____ Trecho selecionado

Pela primeira vez desde a sua morte, em 1984, o pintor impressionista paulista Durval Pereira ganha uma grande exposição retrospectiva de sua carreira, que, depois de passar por Recife e Ouro Preto, chegou ontem ao Memorial da América Latina, em São Paulo. A mostra Durval Pereira – Impressões Brasileiras é realizada no ano do centenário de nascimento do artista, uma das muitas coincidências que envolvem a exposição.
A história começa no Recife e é cercada de nostalgia. Provável maior colecionador de Durval Pereira, o advogado Hebron Oliveira teve o seu primeiro contato com o pintor ainda na infância. “Meu pai viajou ao Rio de Janeiro a trabalho e viu um quadro de Durval Pereira numa galeria. Gostou e comprou”, relembra. “O quadro ficou na sala da nossa casa, cresci vendo ele.” Anos depois, numa viagem a Campos do Jordão, há cerca de sete anos, foi a vez do próprio Hebron encontrar, ao acaso, um quadro do pintor num antiquário. A partir dali, começou a buscar na internet leilões de quadros do artista. “Comecei a pensar que a coleção valia um projeto, uma exposição. Nunca consegui entender o motivo de ele ser tão esquecido pela História da Arte.”

________
____ Extrato dos itens

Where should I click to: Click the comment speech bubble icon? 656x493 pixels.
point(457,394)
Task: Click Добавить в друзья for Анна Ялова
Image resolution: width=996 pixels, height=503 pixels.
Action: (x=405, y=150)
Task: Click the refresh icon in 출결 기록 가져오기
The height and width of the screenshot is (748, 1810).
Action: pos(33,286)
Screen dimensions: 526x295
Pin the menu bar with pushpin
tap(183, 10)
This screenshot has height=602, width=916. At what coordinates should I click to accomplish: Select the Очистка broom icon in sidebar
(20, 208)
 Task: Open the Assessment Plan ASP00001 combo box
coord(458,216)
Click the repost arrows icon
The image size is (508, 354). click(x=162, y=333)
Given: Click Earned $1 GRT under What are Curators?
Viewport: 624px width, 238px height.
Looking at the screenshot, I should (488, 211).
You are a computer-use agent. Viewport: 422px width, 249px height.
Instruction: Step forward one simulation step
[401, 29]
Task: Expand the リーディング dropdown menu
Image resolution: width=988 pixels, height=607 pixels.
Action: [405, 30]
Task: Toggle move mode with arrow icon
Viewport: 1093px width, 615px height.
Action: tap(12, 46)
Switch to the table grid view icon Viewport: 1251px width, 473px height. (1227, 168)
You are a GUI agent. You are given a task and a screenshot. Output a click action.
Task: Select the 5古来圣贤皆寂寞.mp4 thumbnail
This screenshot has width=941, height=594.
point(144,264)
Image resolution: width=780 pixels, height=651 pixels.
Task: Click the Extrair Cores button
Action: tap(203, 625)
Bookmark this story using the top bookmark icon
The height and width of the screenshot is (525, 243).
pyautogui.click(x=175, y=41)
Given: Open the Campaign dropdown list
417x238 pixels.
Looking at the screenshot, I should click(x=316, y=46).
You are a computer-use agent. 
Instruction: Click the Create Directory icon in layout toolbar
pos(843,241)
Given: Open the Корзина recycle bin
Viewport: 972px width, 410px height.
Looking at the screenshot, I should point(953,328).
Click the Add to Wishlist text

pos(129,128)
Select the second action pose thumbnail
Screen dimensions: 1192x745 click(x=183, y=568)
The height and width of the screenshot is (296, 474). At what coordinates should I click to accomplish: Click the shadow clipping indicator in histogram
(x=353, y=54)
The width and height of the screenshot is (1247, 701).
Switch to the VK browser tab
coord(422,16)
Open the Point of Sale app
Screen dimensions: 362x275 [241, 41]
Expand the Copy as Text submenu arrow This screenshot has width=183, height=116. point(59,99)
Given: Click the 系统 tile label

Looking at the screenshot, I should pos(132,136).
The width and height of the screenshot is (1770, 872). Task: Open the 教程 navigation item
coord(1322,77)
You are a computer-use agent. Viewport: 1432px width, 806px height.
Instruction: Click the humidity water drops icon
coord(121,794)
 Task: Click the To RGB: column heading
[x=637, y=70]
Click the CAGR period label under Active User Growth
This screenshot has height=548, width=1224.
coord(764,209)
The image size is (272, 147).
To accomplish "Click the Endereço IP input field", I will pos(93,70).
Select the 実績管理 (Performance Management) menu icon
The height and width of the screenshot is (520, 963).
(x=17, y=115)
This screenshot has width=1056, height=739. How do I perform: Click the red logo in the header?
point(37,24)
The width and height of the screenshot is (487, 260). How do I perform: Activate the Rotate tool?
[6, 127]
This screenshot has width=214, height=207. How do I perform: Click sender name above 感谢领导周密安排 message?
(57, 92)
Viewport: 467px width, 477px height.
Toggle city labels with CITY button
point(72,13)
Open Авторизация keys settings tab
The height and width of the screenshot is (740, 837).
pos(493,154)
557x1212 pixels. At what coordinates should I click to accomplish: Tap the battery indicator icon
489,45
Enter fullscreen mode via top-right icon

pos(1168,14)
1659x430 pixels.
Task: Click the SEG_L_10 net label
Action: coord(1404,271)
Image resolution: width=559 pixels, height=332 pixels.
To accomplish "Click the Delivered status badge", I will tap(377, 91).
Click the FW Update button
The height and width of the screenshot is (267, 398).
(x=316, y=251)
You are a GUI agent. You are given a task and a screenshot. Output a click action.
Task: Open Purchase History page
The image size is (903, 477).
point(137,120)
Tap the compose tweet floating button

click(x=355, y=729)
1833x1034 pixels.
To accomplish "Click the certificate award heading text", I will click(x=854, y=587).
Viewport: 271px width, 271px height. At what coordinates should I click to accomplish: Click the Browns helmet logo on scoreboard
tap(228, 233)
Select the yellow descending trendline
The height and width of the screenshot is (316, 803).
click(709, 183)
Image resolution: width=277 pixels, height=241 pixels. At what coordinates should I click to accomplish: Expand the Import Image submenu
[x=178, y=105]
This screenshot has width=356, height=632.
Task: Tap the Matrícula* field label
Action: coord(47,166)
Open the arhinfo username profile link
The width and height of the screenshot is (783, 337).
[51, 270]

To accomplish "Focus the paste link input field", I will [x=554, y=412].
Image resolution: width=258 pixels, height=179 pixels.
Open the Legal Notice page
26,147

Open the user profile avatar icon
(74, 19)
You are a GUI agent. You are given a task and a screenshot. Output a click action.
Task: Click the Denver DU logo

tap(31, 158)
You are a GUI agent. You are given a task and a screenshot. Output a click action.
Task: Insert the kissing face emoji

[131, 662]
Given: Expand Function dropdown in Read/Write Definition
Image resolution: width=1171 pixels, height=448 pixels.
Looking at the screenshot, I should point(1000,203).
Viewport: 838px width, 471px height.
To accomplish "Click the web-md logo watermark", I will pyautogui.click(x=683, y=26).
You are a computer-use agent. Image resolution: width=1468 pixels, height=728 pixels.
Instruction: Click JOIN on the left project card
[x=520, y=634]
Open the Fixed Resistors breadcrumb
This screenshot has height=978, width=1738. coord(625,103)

________

Enunciado A:
Cite do trecho selecionado a passagem que começa nas palavras "Pela primeira vez" e termina depois de "envolvem a exposição.".
Enunciado B:
As afirmações a seguir estão de acordo com o trecho selecionado? (i) A exposição chegou ao Memorial da América Latina depois de passar por Recife e Ouro Preto. (ii) Durval Pereira morreu em 1994. (iii) O pai de Hebron Oliveira comprou o quadro num antiquário. Responda sim ou não a cada uma e cite as palavras exatas do trecho que decidem.
Enunciado C:
Por que, segundo o trecho selecionado, Hebron Oliveira cresceu vendo um quadro de Durval Pereira?

Resolução A:
Pela primeira vez desde a sua morte, em 1984, o pintor impressionista paulista Durval Pereira ganha uma grande exposição retrospectiva de sua carreira, que, depois de passar por Recife e Ouro Preto, chegou ontem ao Memorial da América Latina, em São Paulo. A mostra Durval Pereira – Impressões Brasileiras é realizada no ano do centenário de nascimento do artista, uma das muitas coincidências que envolvem a exposição.

Resolução B:
(i) Sim: "depois de passar por Recife e Ouro Preto, chegou ontem ao Memorial da América Latina".
(ii) Não: "Pela primeira vez desde a sua morte, em 1984".
(iii) Não: "Meu pai viajou ao Rio de Janeiro a trabalho e viu um quadro de Durval Pereira numa galeria. Gostou e comprou".

Resolução C:
O pai dele viajou a trabalho ao Rio de Janeiro. Lá viu um quadro de Durval Pereira numa galeria, gostou e o comprou, e o quadro ficou na sala da casa da família.